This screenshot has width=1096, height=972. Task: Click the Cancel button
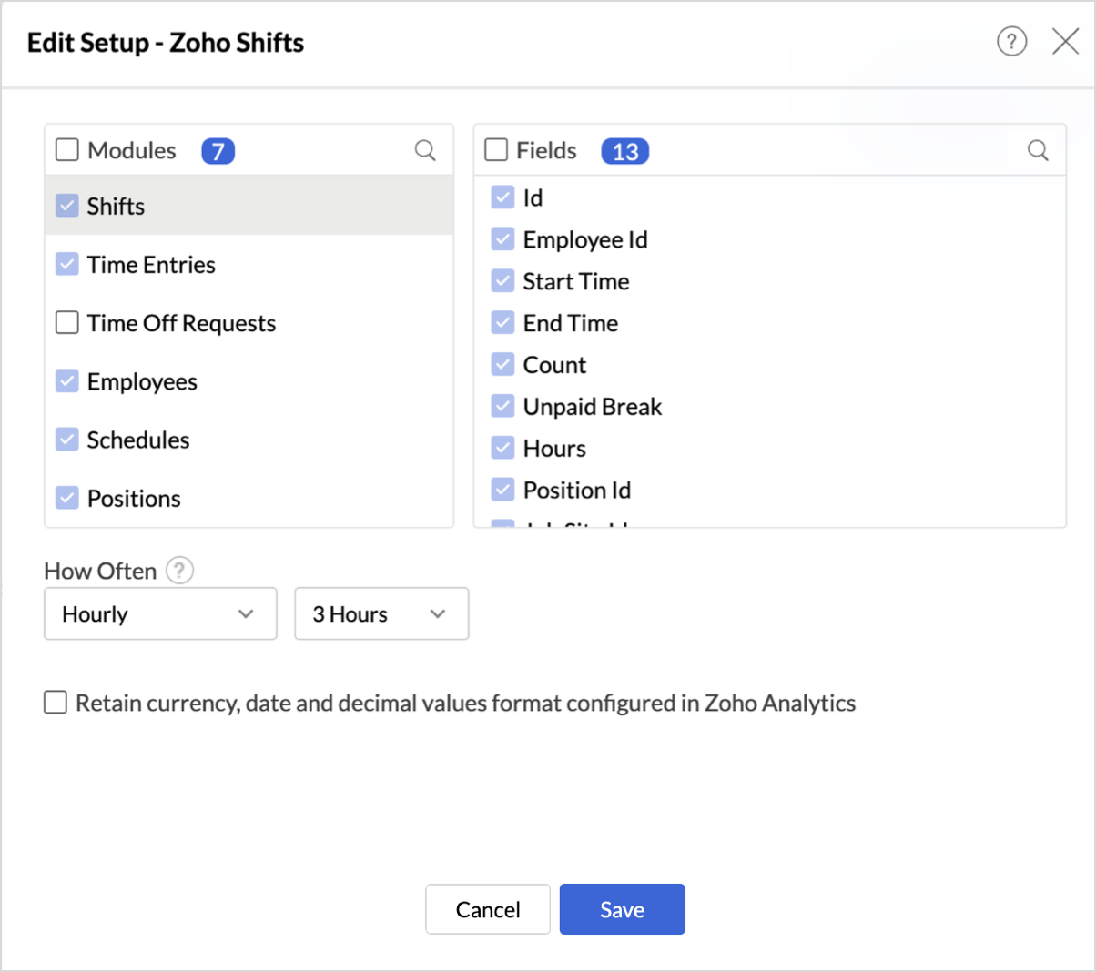pyautogui.click(x=488, y=909)
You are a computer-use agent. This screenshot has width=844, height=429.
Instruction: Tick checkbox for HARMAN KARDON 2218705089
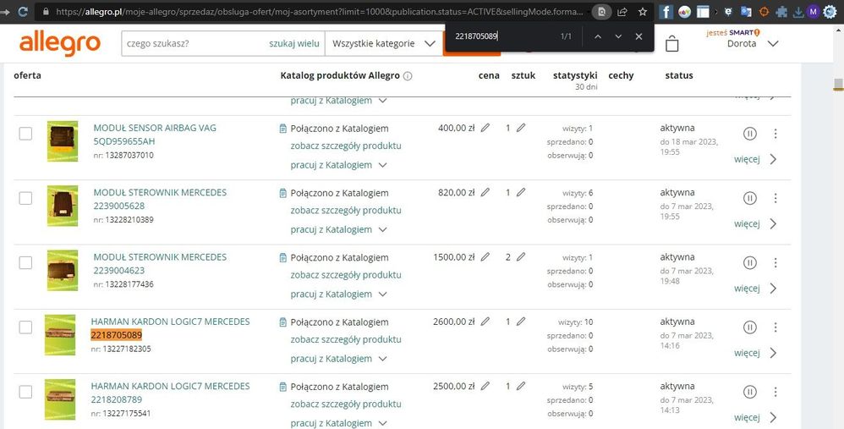click(x=25, y=327)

——————————

Convert the lines above into a Markdown table with the columns Row and Line, numbering each non-blank line in order. Leave the pictures out.

| Row | Line |
|---|---|
| 1 | This screenshot has width=1096, height=972. Task: Click the Cancel button |
| 2 | pyautogui.click(x=488, y=909) |
| 3 | You are a computer-use agent. This screenshot has width=844, height=429. |
| 4 | Instruction: Tick checkbox for HARMAN KARDON 2218705089 |
| 5 | click(x=25, y=327) |